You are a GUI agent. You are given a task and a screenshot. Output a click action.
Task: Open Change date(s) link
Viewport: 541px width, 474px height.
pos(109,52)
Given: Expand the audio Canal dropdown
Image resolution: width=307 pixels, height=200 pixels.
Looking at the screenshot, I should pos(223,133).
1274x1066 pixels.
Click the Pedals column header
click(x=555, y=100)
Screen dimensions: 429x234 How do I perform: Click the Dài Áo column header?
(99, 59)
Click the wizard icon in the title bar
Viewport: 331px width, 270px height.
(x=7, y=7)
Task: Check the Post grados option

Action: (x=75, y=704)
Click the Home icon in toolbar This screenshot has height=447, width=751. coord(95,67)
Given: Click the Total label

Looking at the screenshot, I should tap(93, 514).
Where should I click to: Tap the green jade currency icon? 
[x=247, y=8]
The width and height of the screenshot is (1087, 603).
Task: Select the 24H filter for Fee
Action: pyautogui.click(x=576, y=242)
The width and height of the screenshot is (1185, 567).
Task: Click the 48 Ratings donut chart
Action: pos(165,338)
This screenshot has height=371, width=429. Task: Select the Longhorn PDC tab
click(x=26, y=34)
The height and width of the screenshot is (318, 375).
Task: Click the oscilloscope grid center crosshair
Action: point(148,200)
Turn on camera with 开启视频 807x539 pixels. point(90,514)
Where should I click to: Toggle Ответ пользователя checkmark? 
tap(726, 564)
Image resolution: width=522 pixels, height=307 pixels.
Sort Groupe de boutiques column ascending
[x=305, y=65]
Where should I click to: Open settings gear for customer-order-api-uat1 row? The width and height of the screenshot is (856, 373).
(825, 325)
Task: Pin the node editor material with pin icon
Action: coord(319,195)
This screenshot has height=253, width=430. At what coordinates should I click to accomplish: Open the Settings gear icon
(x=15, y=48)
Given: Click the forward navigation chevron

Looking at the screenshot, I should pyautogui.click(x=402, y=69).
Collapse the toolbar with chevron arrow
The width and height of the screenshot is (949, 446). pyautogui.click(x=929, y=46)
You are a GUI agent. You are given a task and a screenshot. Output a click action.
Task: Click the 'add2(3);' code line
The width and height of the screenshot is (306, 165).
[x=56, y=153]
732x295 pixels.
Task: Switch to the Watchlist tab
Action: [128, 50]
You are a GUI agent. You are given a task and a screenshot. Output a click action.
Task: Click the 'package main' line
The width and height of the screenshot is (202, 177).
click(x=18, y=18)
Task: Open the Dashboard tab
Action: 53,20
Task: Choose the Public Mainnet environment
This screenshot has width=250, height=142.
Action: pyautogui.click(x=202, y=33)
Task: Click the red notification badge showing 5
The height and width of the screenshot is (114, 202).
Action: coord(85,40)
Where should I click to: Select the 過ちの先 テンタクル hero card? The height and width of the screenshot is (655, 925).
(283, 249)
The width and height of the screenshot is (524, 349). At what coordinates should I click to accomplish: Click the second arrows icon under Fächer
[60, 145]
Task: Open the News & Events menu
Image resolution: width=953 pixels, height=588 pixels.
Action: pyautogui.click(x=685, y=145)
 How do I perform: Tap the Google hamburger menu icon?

*About this exercise*.
Working from the records above, tally the lines that contain "menu" and give only the total.

*Result for this exercise*.
2